La musique s'interrompt brièvement, avant de reprendre de plus belle. Vous laissez échapper un curieux soupir, comme un souffle d'air ancien que vos poumons trouvaient enfin l'occasion d'expulser. Vous resté là, immobile. Ni tout-à-fait triste, ni tout-à-fait satisfait. Un yogi couché sur son point d'équilibre, dont seule l'absence de mouvement empêchera le basculement d'un côté ou de l'autre. Un refuge entre deux états d'âme dont la complexité vous aura rarement apparue aussi marquée. Voilà longtemps que vous ne vous étiez pas accordé pareil moment hors du temps, emporté par une vie endiablée, d'activité en activité, de groupe en groupe, d'esprit à esprit sans plus vraiment prendre le temps de vous retrouver seul avec le vôtre. Peut-être est-ce là ce dont vous avez besoin, un fragment d'éternité entre deux secondes. Un temps infime qui pourtant change tout, et ce en permanence. Peut-être est-ce là ce qui soudain vous effraie. Rien n'est plus dangereux pour l'équilibriste que la force de l'habitude. Aussi essayez-vous de profiter de ce moment rare pour tenter de vous recentrer. De vous arrêter ne serait-ce qu'un bref instant dans le temps, entre un avant frénétique et un après incertain. Il est trop tard pour arrêter la chaîne des décisions, dont les ramifications remontent à bien avant que vous ayez eu conscience d'en prendre, et dont les résultats ne cesseront de ricocher jusqu'au bout de votre existence, que vous le réalisez ou non.

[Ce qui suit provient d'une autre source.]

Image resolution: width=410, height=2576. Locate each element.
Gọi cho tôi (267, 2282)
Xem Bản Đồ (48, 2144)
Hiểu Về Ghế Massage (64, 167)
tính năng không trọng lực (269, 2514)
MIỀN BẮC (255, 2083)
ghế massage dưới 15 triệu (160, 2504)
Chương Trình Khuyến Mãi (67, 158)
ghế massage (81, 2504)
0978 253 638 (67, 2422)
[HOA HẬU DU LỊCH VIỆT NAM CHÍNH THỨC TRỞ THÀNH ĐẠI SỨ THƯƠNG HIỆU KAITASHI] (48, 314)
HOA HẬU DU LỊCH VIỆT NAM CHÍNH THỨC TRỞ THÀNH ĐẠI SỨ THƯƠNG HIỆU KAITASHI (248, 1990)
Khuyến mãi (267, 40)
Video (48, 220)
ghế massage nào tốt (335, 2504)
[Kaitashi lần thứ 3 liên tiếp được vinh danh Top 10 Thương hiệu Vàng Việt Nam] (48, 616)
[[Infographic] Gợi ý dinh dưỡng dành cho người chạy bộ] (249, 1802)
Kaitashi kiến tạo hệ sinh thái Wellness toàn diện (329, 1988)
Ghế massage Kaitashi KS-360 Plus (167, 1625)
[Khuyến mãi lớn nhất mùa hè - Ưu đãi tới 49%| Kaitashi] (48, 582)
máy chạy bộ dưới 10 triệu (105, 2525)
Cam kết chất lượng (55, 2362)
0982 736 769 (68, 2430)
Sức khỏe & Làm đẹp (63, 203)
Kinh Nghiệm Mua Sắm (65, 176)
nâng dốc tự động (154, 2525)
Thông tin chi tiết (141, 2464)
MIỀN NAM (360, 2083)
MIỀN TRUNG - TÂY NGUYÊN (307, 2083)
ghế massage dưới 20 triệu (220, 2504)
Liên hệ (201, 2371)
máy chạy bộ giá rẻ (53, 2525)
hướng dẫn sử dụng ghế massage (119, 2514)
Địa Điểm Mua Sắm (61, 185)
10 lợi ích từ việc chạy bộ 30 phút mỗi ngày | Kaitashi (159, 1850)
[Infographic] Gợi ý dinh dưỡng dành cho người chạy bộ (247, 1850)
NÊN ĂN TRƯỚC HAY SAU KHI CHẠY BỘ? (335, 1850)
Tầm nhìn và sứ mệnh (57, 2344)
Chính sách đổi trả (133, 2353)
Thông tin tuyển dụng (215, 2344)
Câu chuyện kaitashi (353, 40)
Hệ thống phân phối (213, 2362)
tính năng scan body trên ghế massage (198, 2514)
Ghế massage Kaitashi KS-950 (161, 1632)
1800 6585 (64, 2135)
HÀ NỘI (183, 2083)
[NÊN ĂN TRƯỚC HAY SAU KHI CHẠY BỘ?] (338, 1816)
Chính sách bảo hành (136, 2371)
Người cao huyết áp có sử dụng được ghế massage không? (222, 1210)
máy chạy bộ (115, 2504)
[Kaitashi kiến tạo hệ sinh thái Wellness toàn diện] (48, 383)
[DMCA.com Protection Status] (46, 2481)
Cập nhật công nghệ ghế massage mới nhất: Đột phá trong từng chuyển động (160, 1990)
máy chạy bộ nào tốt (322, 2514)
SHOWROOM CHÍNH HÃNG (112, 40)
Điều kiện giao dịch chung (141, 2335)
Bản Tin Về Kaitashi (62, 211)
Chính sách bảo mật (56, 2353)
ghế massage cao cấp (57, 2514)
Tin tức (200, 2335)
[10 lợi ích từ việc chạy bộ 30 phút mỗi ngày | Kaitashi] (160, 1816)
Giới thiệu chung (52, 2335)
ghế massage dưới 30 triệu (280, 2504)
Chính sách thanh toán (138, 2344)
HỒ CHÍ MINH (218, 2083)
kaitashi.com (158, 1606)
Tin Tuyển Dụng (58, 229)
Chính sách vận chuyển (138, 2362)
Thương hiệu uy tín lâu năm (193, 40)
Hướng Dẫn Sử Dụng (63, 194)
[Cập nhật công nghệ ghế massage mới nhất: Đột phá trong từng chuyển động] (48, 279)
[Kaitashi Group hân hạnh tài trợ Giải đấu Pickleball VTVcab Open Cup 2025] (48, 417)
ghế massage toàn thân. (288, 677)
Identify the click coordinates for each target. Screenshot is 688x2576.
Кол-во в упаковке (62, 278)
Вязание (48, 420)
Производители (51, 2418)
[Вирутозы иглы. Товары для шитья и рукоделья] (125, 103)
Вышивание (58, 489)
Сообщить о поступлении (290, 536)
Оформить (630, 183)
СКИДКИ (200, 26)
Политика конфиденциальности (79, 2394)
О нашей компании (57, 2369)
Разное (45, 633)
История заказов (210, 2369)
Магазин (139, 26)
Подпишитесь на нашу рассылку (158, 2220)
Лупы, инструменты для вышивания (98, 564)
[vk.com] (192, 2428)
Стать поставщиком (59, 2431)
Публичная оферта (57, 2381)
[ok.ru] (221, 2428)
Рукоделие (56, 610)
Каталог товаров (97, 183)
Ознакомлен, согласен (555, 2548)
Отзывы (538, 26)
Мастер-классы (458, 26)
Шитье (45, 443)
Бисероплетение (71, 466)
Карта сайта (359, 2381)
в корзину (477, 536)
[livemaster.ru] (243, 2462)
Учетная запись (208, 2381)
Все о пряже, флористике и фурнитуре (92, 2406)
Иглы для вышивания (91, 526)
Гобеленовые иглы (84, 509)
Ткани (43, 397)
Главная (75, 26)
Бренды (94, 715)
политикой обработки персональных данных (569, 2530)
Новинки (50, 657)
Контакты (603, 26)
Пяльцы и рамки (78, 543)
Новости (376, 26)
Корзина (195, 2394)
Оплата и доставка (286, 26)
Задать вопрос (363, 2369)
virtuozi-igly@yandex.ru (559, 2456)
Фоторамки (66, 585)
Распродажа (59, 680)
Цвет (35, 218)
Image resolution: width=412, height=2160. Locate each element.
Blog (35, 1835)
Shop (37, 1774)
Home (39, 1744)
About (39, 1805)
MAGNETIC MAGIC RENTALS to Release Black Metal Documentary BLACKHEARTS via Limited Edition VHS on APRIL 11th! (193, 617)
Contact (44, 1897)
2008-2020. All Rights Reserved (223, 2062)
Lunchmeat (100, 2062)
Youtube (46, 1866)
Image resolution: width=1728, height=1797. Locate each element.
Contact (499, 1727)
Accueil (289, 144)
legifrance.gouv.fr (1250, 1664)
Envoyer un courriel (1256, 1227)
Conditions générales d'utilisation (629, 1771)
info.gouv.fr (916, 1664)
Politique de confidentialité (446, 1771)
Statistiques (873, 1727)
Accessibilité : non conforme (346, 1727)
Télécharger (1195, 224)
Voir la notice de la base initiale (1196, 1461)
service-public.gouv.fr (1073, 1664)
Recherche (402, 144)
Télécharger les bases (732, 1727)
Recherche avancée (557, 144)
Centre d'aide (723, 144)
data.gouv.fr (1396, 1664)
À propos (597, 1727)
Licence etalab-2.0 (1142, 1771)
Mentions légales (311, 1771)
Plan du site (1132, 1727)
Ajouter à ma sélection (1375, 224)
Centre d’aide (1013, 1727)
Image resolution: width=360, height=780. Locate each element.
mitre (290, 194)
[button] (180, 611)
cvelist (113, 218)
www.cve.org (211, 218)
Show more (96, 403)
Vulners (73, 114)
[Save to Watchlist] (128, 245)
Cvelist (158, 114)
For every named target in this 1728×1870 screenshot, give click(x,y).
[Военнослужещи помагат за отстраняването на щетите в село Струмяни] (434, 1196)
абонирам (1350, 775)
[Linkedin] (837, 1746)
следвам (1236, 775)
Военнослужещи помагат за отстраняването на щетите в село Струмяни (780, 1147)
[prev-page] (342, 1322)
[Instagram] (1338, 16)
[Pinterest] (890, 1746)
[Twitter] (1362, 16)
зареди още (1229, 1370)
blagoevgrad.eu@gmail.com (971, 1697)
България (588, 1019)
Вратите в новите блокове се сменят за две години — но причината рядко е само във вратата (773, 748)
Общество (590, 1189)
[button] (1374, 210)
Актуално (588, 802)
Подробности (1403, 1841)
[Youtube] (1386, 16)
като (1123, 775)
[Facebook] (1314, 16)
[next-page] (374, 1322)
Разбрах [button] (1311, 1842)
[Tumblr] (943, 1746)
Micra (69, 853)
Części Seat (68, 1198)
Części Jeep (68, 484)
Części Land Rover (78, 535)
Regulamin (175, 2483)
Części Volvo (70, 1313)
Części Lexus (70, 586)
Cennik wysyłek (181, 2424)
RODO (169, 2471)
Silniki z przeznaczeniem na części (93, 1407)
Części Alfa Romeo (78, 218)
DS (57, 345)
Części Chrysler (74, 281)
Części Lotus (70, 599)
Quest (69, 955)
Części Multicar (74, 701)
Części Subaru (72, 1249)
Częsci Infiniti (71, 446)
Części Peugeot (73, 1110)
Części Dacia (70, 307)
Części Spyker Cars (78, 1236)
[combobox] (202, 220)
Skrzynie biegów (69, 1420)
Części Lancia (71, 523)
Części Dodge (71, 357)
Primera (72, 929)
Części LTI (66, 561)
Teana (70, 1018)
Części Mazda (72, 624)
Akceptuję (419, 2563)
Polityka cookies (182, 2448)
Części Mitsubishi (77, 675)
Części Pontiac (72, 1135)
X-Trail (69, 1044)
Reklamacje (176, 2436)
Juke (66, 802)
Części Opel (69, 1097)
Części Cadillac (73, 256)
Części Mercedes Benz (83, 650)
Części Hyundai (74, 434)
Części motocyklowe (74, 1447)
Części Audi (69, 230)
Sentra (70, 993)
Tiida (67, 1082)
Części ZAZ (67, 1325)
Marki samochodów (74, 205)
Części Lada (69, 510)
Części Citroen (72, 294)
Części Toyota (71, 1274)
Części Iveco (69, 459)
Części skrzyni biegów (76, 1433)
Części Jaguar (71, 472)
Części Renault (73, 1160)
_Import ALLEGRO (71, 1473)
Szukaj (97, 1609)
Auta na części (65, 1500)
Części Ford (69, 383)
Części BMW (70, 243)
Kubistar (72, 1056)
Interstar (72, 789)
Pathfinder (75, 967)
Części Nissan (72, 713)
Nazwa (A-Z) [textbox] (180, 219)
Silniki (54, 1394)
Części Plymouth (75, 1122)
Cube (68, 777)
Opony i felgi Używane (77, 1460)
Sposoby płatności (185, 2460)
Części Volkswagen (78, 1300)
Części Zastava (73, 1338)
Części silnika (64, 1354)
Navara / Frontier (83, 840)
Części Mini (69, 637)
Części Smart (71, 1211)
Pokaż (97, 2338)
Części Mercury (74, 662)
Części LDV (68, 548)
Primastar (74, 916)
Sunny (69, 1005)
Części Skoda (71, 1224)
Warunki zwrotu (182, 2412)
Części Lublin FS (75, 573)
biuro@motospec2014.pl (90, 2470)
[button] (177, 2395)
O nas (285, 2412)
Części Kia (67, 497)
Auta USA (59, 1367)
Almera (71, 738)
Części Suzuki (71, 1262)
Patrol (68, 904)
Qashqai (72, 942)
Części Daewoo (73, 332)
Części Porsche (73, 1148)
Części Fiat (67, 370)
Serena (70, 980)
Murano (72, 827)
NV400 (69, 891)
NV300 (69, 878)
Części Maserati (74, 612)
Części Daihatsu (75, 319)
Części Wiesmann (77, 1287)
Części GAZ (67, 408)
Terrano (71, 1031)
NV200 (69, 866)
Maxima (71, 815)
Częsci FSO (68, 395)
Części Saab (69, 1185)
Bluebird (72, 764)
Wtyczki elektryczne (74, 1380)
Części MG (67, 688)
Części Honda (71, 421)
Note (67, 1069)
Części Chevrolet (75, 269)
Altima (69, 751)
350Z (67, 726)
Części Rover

Machinalement, vos doigts tapotent sur le bois du lit, essayant de suivre le rythme de la musique. Une activité qui vous calme, et à laquelle vous vous livrez presque systématiquement dès que vous entendez ne serait-ce que quelques notes. Il y a dans l'abandon au rythme quelque chose de primal, mais également de rassurant : vous faites alors partie de la musique, vous suivez la partition. Tout est écrit. Au moins le temps d'un morceau. La musique et la lumières se mêlent sur votre plafond et racontent une histoire. Ou, plutôt, une myriade d'histoires, racontées dans le désordre et dont les fragments vous échappent si vous faites l'erreur de trop vous concentrer dessus. Des idées, des récits, des personnages, des romans. Mais aussi des souvenirs, un patchwork de votre vie jusqu'ici, racontée dans un désordre qui a pourtant plus de sens en cet instant qu'une vie entière. Et puis des rêves, des espoirs, des craintes : toute un entrelacement de probabilités et de « et si » qui s'affichent à vos yeux comme une multitude d'écrans sur un mur, chacun faisant défiler une vie différente. Il y a les vies qui vous font sourire, il y a les vies qui vous rendent soudain bien tristes, il y a les vies qui oscillent entre les deux et où vous n'arrivez plus à démêler les flash-back des inventions. Il y a les peurs et les espérances, échangeant tour à tour leurs places, toujours bien plus proches qu'on ne le pense. Les bons rêves vous ont toujours bien plus effrayé que les cauchemars ; il est bien plus angoissant de s'en réveiller. Mais maintenant, en cet instant précis, tout ça n'a pas d'importance. Pendant la longueur infinie d'un moment unique, tout est possible. L'immense galerie qui s'élargit alors sous votre crâne manque de vous donner le vertige, même allongé, et vous vous collez instinctivement un peu plus contre votre matelas. Comme l'avion s'élevant juste assez haut pour offrir un bref moment d'apesanteur ; il ne tient qu'à vous de lâcher prise, tout en sachant qu'on finit toujours par retomber sur terre.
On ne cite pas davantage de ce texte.